● **INSTRUCTIONS TO FOLLOW**: Word for word, transcribe the records that follow.

Dataset records:
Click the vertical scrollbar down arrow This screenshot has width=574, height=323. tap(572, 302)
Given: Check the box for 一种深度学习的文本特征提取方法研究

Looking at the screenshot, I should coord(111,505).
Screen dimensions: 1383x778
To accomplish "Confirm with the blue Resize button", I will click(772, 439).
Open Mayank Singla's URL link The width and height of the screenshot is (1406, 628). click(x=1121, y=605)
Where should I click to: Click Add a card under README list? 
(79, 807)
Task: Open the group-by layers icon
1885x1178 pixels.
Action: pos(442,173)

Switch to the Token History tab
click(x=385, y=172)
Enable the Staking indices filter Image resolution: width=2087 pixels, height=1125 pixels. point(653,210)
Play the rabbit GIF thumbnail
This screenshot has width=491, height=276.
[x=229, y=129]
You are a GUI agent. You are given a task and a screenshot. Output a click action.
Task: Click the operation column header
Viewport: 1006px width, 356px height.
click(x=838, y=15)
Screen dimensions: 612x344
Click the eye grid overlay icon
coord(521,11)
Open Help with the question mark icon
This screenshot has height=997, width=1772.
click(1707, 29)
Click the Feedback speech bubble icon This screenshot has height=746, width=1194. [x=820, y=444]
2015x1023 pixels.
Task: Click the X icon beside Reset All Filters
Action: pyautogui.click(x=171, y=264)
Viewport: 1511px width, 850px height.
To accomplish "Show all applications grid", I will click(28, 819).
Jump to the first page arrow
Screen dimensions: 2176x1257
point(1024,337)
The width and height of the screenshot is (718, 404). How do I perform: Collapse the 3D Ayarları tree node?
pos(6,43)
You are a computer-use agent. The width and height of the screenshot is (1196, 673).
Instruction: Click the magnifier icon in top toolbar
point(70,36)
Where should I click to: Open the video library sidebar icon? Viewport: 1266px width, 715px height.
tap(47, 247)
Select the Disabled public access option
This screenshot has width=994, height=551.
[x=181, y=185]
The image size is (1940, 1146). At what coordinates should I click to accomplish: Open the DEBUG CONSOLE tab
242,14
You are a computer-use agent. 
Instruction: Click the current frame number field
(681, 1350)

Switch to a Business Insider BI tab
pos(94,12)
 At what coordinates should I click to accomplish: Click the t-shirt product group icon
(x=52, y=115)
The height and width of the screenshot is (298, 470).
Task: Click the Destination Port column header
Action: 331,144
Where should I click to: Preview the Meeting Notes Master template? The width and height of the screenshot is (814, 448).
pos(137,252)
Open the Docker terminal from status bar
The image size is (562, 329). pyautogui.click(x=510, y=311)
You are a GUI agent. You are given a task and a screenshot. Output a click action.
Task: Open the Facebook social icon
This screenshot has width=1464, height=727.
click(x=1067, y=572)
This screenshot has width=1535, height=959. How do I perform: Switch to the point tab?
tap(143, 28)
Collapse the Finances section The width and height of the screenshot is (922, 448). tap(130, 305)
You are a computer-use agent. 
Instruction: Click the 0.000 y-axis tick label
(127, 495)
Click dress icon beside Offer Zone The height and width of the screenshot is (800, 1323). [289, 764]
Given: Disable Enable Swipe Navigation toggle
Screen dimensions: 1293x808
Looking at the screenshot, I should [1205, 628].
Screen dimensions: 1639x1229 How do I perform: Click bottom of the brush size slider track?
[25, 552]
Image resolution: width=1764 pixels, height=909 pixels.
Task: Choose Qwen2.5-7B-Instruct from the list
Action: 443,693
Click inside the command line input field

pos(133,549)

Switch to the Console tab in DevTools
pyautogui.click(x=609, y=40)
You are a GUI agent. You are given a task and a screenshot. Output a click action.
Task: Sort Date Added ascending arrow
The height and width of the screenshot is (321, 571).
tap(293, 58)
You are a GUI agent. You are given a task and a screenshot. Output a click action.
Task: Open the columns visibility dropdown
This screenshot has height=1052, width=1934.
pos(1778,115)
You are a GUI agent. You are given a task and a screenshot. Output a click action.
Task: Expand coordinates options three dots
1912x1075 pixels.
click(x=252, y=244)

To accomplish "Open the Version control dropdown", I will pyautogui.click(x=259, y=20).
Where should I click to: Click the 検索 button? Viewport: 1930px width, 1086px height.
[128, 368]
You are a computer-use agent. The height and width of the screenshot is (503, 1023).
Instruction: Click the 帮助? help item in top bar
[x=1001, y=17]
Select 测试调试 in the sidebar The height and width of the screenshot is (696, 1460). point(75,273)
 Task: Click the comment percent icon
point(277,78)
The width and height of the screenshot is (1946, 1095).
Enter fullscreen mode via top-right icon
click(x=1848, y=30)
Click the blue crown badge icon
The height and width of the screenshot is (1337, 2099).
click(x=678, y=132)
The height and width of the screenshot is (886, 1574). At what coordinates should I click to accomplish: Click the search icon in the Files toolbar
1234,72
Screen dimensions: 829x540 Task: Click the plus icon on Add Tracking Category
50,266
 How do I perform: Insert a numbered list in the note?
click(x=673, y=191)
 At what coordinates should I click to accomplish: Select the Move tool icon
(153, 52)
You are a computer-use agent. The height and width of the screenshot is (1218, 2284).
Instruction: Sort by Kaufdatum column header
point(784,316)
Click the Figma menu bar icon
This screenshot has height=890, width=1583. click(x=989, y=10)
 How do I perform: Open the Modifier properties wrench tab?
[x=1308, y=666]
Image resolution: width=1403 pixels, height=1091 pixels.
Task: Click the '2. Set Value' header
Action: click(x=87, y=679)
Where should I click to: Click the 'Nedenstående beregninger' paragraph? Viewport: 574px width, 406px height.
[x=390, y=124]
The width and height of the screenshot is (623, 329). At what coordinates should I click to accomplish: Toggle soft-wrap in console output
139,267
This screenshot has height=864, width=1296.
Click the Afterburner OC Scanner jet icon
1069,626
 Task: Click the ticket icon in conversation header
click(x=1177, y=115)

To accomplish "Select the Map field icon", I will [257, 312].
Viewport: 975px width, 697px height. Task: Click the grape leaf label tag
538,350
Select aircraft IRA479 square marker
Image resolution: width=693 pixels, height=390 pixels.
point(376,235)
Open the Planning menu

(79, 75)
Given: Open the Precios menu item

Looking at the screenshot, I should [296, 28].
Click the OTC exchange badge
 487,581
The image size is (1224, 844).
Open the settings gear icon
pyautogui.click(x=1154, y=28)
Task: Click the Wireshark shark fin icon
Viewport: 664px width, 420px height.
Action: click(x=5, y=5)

● **RESPONSE BELOW**:
Click the vertical scrollbar down arrow This screenshot has width=574, height=323. tap(572, 302)
Given: Check the box for 一种深度学习的文本特征提取方法研究

Looking at the screenshot, I should coord(111,505).
Screen dimensions: 1383x778
To accomplish "Confirm with the blue Resize button", I will click(772, 439).
Open Mayank Singla's URL link The width and height of the screenshot is (1406, 628). click(x=1121, y=605)
Where should I click to: Click Add a card under README list? 
(79, 807)
Task: Open the group-by layers icon
1885x1178 pixels.
Action: pos(442,173)

Switch to the Token History tab
click(x=385, y=172)
Enable the Staking indices filter Image resolution: width=2087 pixels, height=1125 pixels. point(653,210)
Play the rabbit GIF thumbnail
This screenshot has width=491, height=276.
[x=229, y=129]
You are a GUI agent. You are given a task and a screenshot. Output a click action.
Task: Click the operation column header
Viewport: 1006px width, 356px height.
click(x=838, y=15)
Screen dimensions: 612x344
Click the eye grid overlay icon
coord(521,11)
Open Help with the question mark icon
This screenshot has height=997, width=1772.
click(1707, 29)
Click the Feedback speech bubble icon This screenshot has height=746, width=1194. [x=820, y=444]
2015x1023 pixels.
Task: Click the X icon beside Reset All Filters
Action: pyautogui.click(x=171, y=264)
Viewport: 1511px width, 850px height.
To accomplish "Show all applications grid", I will click(28, 819).
Jump to the first page arrow
Screen dimensions: 2176x1257
point(1024,337)
The width and height of the screenshot is (718, 404). How do I perform: Collapse the 3D Ayarları tree node?
pos(6,43)
You are a computer-use agent. The width and height of the screenshot is (1196, 673).
Instruction: Click the magnifier icon in top toolbar
point(70,36)
Where should I click to: Open the video library sidebar icon? Viewport: 1266px width, 715px height.
tap(47, 247)
Select the Disabled public access option
This screenshot has width=994, height=551.
[x=181, y=185]
The image size is (1940, 1146). At what coordinates should I click to accomplish: Open the DEBUG CONSOLE tab
242,14
You are a computer-use agent. 
Instruction: Click the current frame number field
(681, 1350)

Switch to a Business Insider BI tab
pos(94,12)
 At what coordinates should I click to accomplish: Click the t-shirt product group icon
(x=52, y=115)
The height and width of the screenshot is (298, 470).
Task: Click the Destination Port column header
Action: 331,144
Where should I click to: Preview the Meeting Notes Master template? The width and height of the screenshot is (814, 448).
pos(137,252)
Open the Docker terminal from status bar
The image size is (562, 329). pyautogui.click(x=510, y=311)
You are a GUI agent. You are given a task and a screenshot. Output a click action.
Task: Open the Facebook social icon
This screenshot has width=1464, height=727.
click(x=1067, y=572)
This screenshot has width=1535, height=959. How do I perform: Switch to the point tab?
tap(143, 28)
Collapse the Finances section The width and height of the screenshot is (922, 448). tap(130, 305)
You are a computer-use agent. 
Instruction: Click the 0.000 y-axis tick label
(127, 495)
Click dress icon beside Offer Zone The height and width of the screenshot is (800, 1323). [289, 764]
Given: Disable Enable Swipe Navigation toggle
Screen dimensions: 1293x808
Looking at the screenshot, I should [1205, 628].
Screen dimensions: 1639x1229 How do I perform: Click bottom of the brush size slider track?
[25, 552]
Image resolution: width=1764 pixels, height=909 pixels.
Task: Choose Qwen2.5-7B-Instruct from the list
Action: 443,693
Click inside the command line input field

pos(133,549)

Switch to the Console tab in DevTools
pyautogui.click(x=609, y=40)
You are a GUI agent. You are given a task and a screenshot. Output a click action.
Task: Sort Date Added ascending arrow
The height and width of the screenshot is (321, 571).
tap(293, 58)
You are a GUI agent. You are given a task and a screenshot. Output a click action.
Task: Open the columns visibility dropdown
This screenshot has height=1052, width=1934.
pos(1778,115)
You are a GUI agent. You are given a task and a screenshot. Output a click action.
Task: Expand coordinates options three dots
1912x1075 pixels.
click(x=252, y=244)

To accomplish "Open the Version control dropdown", I will pyautogui.click(x=259, y=20).
Where should I click to: Click the 検索 button? Viewport: 1930px width, 1086px height.
[128, 368]
You are a computer-use agent. The height and width of the screenshot is (503, 1023).
Instruction: Click the 帮助? help item in top bar
[x=1001, y=17]
Select 测试调试 in the sidebar The height and width of the screenshot is (696, 1460). point(75,273)
 Task: Click the comment percent icon
point(277,78)
The width and height of the screenshot is (1946, 1095).
Enter fullscreen mode via top-right icon
click(x=1848, y=30)
Click the blue crown badge icon
The height and width of the screenshot is (1337, 2099).
click(x=678, y=132)
The height and width of the screenshot is (886, 1574). At what coordinates should I click to accomplish: Click the search icon in the Files toolbar
1234,72
Screen dimensions: 829x540 Task: Click the plus icon on Add Tracking Category
50,266
 How do I perform: Insert a numbered list in the note?
click(x=673, y=191)
 At what coordinates should I click to accomplish: Select the Move tool icon
(153, 52)
You are a computer-use agent. The height and width of the screenshot is (1218, 2284).
Instruction: Sort by Kaufdatum column header
point(784,316)
Click the Figma menu bar icon
This screenshot has height=890, width=1583. click(x=989, y=10)
 How do I perform: Open the Modifier properties wrench tab?
[x=1308, y=666]
Image resolution: width=1403 pixels, height=1091 pixels.
Task: Click the '2. Set Value' header
Action: click(x=87, y=679)
Where should I click to: Click the 'Nedenstående beregninger' paragraph? Viewport: 574px width, 406px height.
[x=390, y=124]
The width and height of the screenshot is (623, 329). At what coordinates should I click to accomplish: Toggle soft-wrap in console output
139,267
This screenshot has height=864, width=1296.
Click the Afterburner OC Scanner jet icon
1069,626
 Task: Click the ticket icon in conversation header
click(x=1177, y=115)

To accomplish "Select the Map field icon", I will [257, 312].
Viewport: 975px width, 697px height. Task: Click the grape leaf label tag
538,350
Select aircraft IRA479 square marker
Image resolution: width=693 pixels, height=390 pixels.
point(376,235)
Open the Planning menu

(79, 75)
Given: Open the Precios menu item

Looking at the screenshot, I should [296, 28].
Click the OTC exchange badge
 487,581
The image size is (1224, 844).
Open the settings gear icon
pyautogui.click(x=1154, y=28)
Task: Click the Wireshark shark fin icon
Viewport: 664px width, 420px height.
Action: click(x=5, y=5)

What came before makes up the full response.